Cheryl Fernandez-Versini is sitting cosily in the corner of a plush London hotel sofa, looking at me with those huge Bambi eyes and explaining exactly how she finally reached a stage in her life where she gives zero fucks.
“You get to an age where you’ve been through so much crap that you feel like things are not so important any more,” she says. “I just don’t care. It’s actually nice to feel that relief when you’ve cared so much for so long. I’m a really sensitive person so I care deeply about things. So when that’s gone – and this is on whatever subject, by the way – it’s a nice feeling.”

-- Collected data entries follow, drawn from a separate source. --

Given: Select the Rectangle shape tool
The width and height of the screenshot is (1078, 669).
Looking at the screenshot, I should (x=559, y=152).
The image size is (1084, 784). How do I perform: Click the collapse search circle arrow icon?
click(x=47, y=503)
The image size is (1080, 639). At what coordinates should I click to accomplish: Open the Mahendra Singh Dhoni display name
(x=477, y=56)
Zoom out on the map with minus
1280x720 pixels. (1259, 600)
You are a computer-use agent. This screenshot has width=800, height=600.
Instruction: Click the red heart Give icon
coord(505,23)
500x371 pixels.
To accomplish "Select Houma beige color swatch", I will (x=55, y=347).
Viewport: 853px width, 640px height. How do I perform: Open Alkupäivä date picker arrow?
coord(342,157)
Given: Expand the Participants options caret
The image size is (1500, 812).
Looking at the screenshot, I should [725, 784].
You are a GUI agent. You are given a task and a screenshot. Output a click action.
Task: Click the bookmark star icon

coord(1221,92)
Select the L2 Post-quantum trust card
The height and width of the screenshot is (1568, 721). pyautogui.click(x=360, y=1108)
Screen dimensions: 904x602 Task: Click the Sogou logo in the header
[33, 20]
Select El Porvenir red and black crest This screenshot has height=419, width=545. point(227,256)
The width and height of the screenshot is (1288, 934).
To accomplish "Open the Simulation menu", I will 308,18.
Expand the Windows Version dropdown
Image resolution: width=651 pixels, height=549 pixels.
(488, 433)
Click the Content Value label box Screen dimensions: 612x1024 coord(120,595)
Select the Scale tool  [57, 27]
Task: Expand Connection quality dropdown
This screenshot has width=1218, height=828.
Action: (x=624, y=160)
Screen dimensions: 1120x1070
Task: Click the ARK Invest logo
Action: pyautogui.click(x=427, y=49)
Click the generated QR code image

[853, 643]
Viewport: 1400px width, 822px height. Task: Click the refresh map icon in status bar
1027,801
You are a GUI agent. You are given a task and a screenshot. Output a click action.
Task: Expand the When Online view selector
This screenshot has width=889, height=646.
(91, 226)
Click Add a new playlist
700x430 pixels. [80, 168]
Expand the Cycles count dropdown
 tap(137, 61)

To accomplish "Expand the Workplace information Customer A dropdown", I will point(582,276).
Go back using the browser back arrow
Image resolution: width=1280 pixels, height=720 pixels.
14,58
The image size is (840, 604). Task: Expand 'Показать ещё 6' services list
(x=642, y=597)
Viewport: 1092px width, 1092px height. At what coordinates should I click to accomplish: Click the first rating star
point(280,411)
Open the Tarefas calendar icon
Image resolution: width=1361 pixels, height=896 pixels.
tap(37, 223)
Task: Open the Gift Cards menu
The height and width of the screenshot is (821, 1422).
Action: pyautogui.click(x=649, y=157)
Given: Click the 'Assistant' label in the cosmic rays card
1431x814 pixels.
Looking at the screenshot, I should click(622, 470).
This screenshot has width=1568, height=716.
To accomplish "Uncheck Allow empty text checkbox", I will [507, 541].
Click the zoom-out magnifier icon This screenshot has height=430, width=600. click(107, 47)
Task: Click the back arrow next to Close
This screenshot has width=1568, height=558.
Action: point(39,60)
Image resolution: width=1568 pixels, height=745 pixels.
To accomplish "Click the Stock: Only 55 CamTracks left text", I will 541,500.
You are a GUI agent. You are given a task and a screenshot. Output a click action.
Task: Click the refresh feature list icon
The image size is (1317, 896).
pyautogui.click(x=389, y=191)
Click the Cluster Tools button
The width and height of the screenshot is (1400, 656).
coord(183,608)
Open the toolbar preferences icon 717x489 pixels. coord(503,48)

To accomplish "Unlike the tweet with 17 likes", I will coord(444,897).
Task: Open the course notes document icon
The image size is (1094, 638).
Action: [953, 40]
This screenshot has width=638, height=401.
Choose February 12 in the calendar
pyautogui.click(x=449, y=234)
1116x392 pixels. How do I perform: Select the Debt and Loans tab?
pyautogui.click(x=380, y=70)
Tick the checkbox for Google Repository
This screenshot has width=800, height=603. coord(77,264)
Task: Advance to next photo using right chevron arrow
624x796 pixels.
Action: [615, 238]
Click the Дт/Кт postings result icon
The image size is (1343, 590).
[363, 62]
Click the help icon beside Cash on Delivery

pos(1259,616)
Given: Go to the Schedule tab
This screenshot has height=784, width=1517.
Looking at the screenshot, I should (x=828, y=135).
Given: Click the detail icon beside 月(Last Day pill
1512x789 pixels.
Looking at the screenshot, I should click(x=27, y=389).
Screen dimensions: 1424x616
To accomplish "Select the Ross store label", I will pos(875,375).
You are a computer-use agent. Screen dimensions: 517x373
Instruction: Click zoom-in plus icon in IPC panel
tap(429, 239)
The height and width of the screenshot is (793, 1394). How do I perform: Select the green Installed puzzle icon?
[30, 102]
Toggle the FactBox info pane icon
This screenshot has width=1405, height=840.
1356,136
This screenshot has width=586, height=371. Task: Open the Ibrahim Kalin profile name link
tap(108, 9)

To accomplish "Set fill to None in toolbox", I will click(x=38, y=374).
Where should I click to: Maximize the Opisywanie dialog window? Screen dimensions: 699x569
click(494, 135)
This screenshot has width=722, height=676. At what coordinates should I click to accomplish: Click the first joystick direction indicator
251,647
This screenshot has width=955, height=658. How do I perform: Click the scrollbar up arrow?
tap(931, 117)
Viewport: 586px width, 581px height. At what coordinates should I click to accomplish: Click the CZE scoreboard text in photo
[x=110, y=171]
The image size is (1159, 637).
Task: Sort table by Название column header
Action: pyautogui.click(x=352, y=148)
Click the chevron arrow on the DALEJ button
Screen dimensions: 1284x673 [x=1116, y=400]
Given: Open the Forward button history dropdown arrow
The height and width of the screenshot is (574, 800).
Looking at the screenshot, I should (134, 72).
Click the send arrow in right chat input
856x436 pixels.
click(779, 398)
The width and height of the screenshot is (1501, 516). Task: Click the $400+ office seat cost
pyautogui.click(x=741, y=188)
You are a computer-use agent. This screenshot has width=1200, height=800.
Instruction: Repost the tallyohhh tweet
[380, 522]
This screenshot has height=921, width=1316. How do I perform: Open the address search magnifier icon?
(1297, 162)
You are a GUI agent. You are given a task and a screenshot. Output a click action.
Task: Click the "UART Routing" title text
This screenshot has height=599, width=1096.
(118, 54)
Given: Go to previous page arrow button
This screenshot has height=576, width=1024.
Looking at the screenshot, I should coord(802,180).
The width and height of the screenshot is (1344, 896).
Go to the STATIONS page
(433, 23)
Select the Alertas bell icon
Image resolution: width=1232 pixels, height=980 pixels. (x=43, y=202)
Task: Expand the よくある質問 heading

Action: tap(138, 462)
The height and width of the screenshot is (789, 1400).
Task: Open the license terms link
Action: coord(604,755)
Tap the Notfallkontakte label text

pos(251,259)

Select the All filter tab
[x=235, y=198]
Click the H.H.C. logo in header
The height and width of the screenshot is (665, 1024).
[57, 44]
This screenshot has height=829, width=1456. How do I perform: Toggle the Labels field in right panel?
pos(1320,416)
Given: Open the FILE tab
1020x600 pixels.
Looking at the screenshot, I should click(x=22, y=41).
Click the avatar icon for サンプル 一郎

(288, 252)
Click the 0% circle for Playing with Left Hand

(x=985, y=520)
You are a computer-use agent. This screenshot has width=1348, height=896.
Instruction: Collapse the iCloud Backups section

It’s fair to say that Cheryl is back, and more confident than we’ve ever seen her.
Take the video for her new song, aptly titled “I Don’t Care,” for example. Filmed on a beach, with the star in minimal make-up and an oversized jumper, laughing at the camera and miming the words “Zero. Fucks. Given”, it’s arguably the best she’s ever looked and sounded.
It seems the main reason for this new display of confidence is her two-year hiatus, during which she secretly married Jean-Bernard Fernandez-Versini and recuperated after a solid 10 years in the public eye.
“Since the age of 19 to 29 I didn’t stop,” she says. “I went from being known for singing pop songs and having a great time with my friends to being a judge on The X Factor. And until you experience that, you have no idea what it feels like. My life and career went on a whole new level. A lot happened. I needed a break.”
During that break, she drew up a “bucket list” of sorts, which she called her Fuck It list. Perhaps the most famous item on that list was to “get a big tattoo”.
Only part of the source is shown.